ARM-software / CMSIS-DSP

CMSIS-DSP embedded compute library for Cortex-M and Cortex-A
https://arm-software.github.io/CMSIS-DSP
Apache License 2.0
459 stars 123 forks source link

Issue with arm_mat_mult_f32 with bigger matrices #105

Closed jbr-smtg closed 1 year ago

jbr-smtg commented 1 year ago

Hello everyone,

There seems to be an issue with arm_mat_mult_f32.c with the particular case of two rectangular matrices of significant size.

For example, let's define a matrix of ones A of size 16x900, a matrix ones B of size 1024x16 and a matrix C of size 1024x900. We process C = A*B using arm_mat_mult_f32.

Expected: C should be a matrix 1024x900 with all of its values set to 16; but it is not the case.

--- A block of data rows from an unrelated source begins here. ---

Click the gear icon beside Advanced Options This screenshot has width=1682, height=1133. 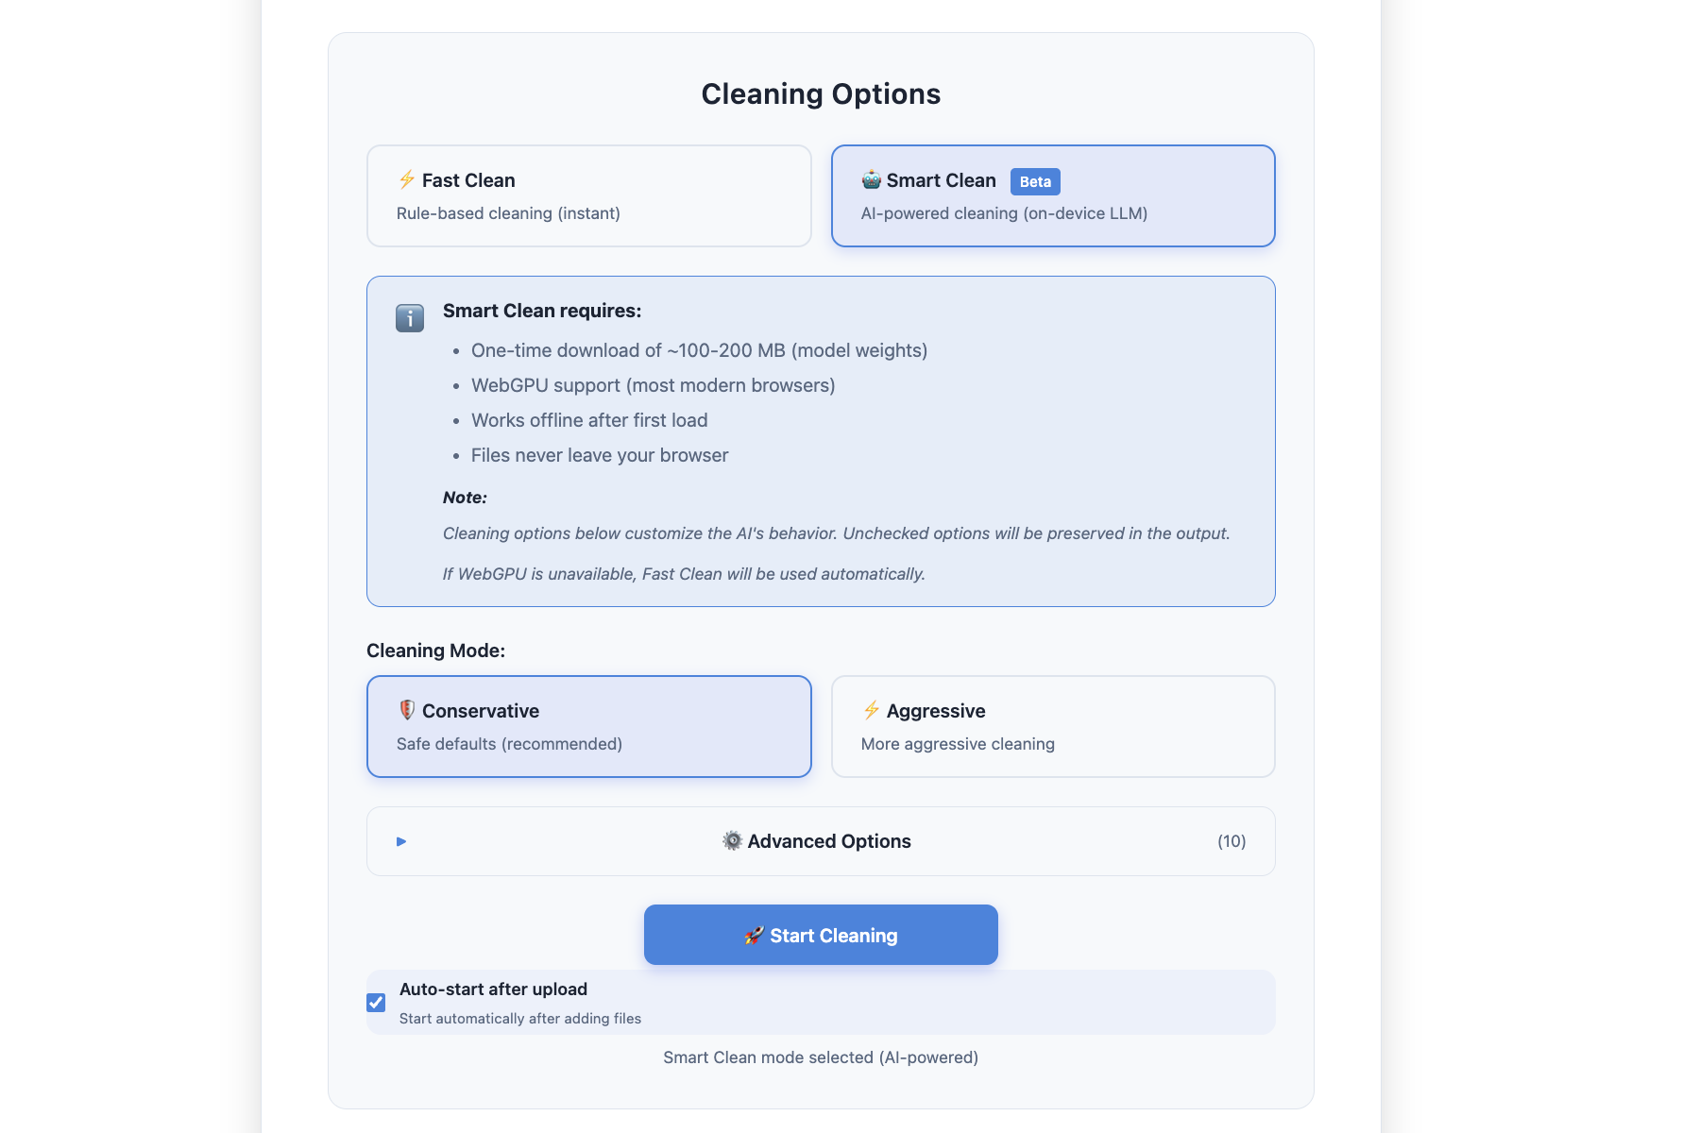click(732, 840)
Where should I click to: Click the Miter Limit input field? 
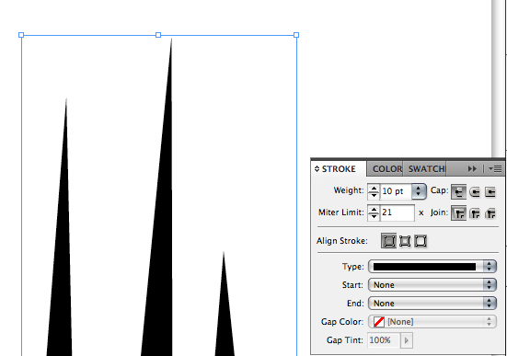click(x=398, y=212)
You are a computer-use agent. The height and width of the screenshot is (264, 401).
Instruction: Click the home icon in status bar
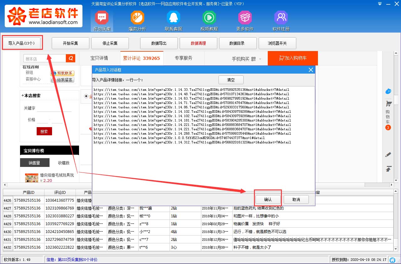[392, 260]
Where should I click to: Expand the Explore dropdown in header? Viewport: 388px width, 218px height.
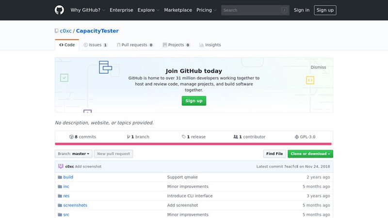(x=148, y=10)
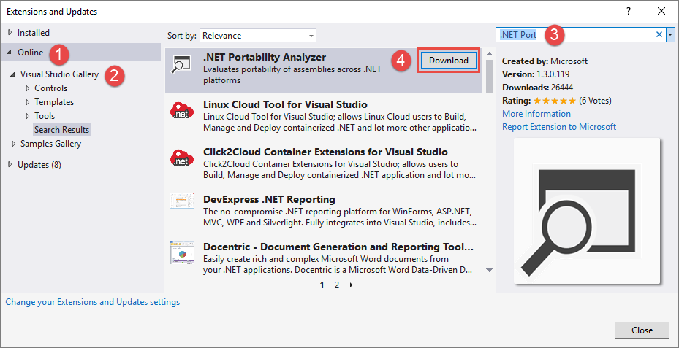Clear the search box with the X icon
This screenshot has width=679, height=348.
(x=659, y=35)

This very same test works as expected with arm_mat_mult_f64.

Only ARM_MATH_NEON is set to 1.

Thanks in advance!

Best Regards, JbR

christophe0606 commented 1 year ago

@jbr-smtg Scalar version is working so it is probably an issue with the Neon version. I'll check. What kind of values do you get instead of 16 ?

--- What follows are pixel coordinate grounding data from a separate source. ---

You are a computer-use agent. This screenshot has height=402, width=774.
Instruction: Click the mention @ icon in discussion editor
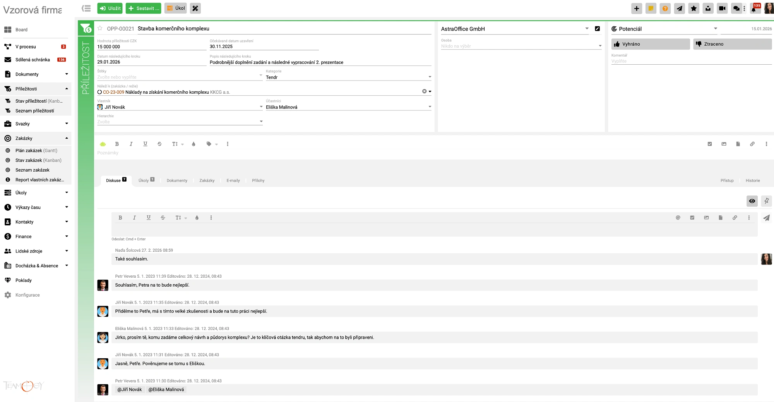coord(678,218)
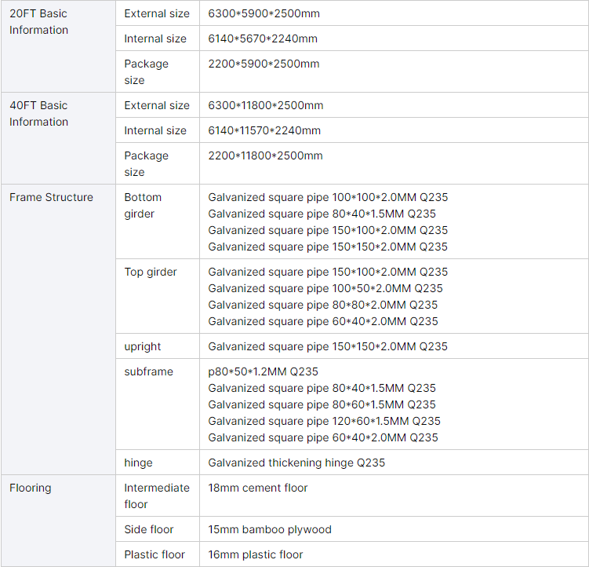Select 16mm plastic floor value
This screenshot has width=589, height=567.
point(256,554)
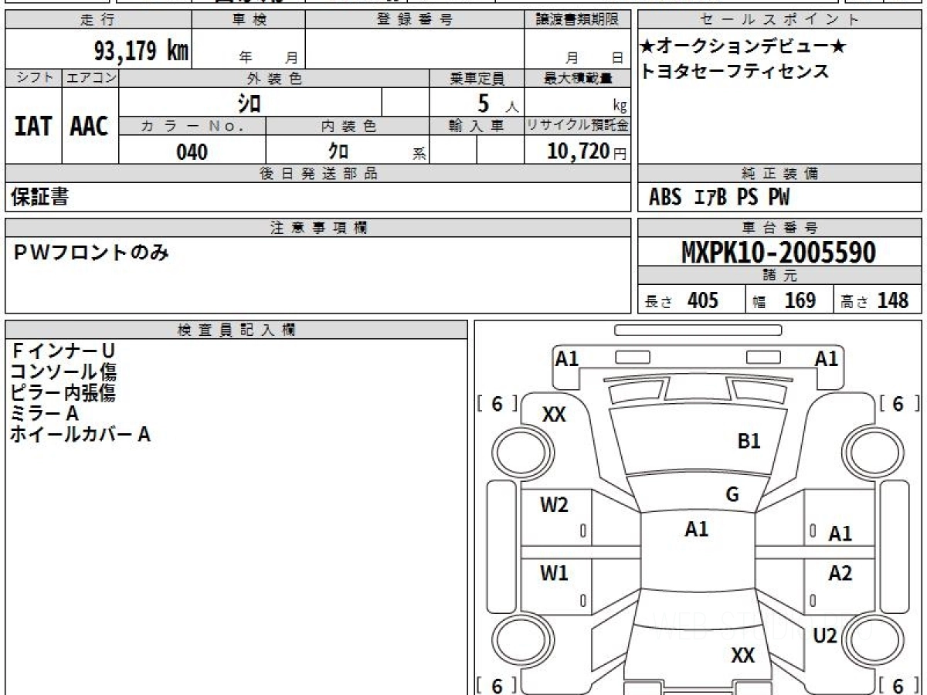Click the upper XX mark near front fender
927x695 pixels.
[x=554, y=415]
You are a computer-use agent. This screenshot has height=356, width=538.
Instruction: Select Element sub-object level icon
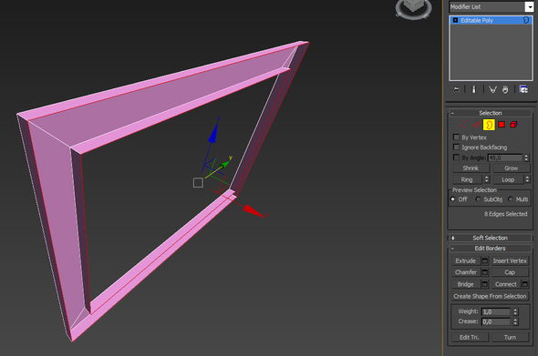(513, 125)
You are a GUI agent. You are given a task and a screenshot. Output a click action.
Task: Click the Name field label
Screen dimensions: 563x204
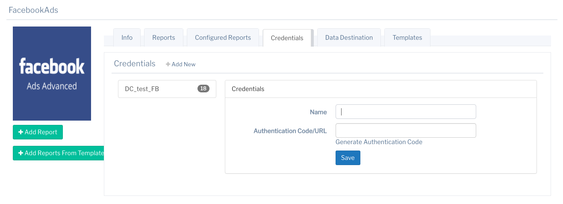[318, 112]
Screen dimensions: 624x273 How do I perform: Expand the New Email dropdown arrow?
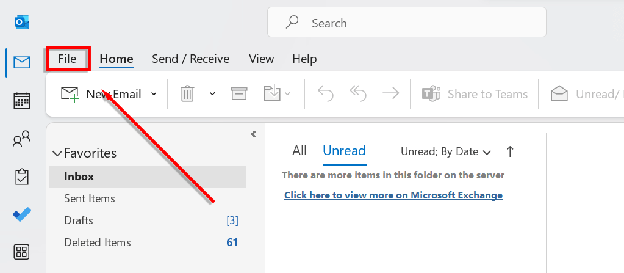154,93
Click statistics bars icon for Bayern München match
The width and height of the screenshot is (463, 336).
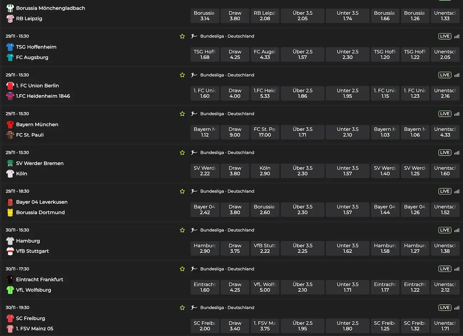point(457,114)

christophe0606 commented 1 year ago

@jbr-smtg I think it is corrected now in latest commit. The internal indexes of the algorithm were on uint16_t and it is too small for this matrix. So, the indexes were saturating at some point during the computation.

With uint32_t it is now working. The f64 version was already using uint32.

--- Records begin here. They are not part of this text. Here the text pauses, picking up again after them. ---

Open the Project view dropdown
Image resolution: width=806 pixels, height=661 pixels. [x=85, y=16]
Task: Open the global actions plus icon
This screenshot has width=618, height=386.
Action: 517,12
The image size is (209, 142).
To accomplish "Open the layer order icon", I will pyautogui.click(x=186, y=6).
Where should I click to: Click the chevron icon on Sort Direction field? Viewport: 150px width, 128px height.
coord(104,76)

I assume similar problems may exist in other matrix functions ... the library was initially designed for small matrices (and by the way, the current matrix multiply is not the most efficient for bigger matrices or use of cache ... at some point I'll have to rework the matrix multiply)

jbr-smtg commented 1 year ago

Perfect! Many thanks for the very quick and efficient answer! :)